SOURCE DOCUMENT
---
Louis Pierre Édouard, Baron Bignon (3 January 1771 in La Mailleraye-sur-Seine – 6 January 1841) was a French diplomat and historian.

==Biography==
Louis de Bignon was born at La Mailleraye-sur-Seine, Seine-Maritime, the son of a dyer. Although he had received a good education, he served throughout the early part of the French Revolutionary Wars without rising above the rank of private. In 1797, however, the attention of Talleyrand, then minister of foreign affairs was called to his exceptional abilities by General Huet, and he was attached to the diplomatic service.

After serving in the legations in Switzerland and the Cisalpine Republic, he was appointed in 1799 attaché to the French legation at Berlin, three years later he became chargé d'affaires. As minister-plenipotentiary at Cassel, between the years 1804 and 1806, he took a prominent share in the formation of the confederation of the Rhine; and after the battle of Jena he returned to Prussia as the administrator of the public domains and finances. He filled a similar function in Austria after the battle of Wagram. At the end of 1810, he became a French resident at Warsaw and was for a couple of years supreme in the affairs of the Grand Duchy of Warsaw.
---
COLLECTED DATA
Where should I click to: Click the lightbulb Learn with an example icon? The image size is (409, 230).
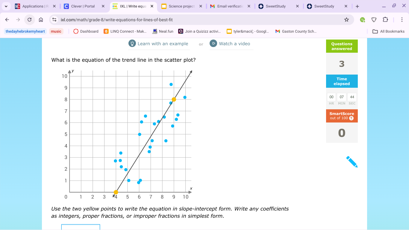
---
EXERCISE DIRECTIONS
Resume the biography of Baron Bignon from its last sentence. The listing comes from a separate source.

RESPONSE TO THE TASK
The preparation of a constitution for Poland, on which he was engaged, was, however, interrupted by the events of 1812. Bignon, after a short imprisonment at the hands of the allies, returned to France in time to witness the downfall of Napoleon. During the Hundred Days he once more entered Napoleon's service, and, after the Battle of Waterloo, as minister of foreign affairs under the executive commission, it was he who signed the Convention of St. Cloud of 3 July 1815, by which Paris was handed over to the allies.

Bignon did not re-enter public life until 1817 when he was elected to the chamber of deputies, in which he sat until 1830, consistent in his opposition to the reactionary policy of successive governments. His great reputation and his diplomatic experience gave a special weight to the attacks which he published on the policy of the continental allies, two of his works attracting special attention, Du congrès de Troppau ou Examen des prétentions des monarchies absolues à l’égard de la monarchie constitutionnelle de Naples (Paris, 1821), and Les Cabinets et les peuples depuis 1815 jusqu’à la fin de 1822 (Paris, 1822).

The July Revolution, which brought his party into power, only led to a very temporary resumption of office by Bignon. He was for a few weeks minister of foreign affairs in the first government of Louis Philippe, and again for a few weeks minister of public instruction. But the idea of making him responsible for the foreign policy of France could not be realized owing to the necessity under which Louis Philippe lay of courting the goodwill of the powers, whom Bignon had offended by his outspoken writings.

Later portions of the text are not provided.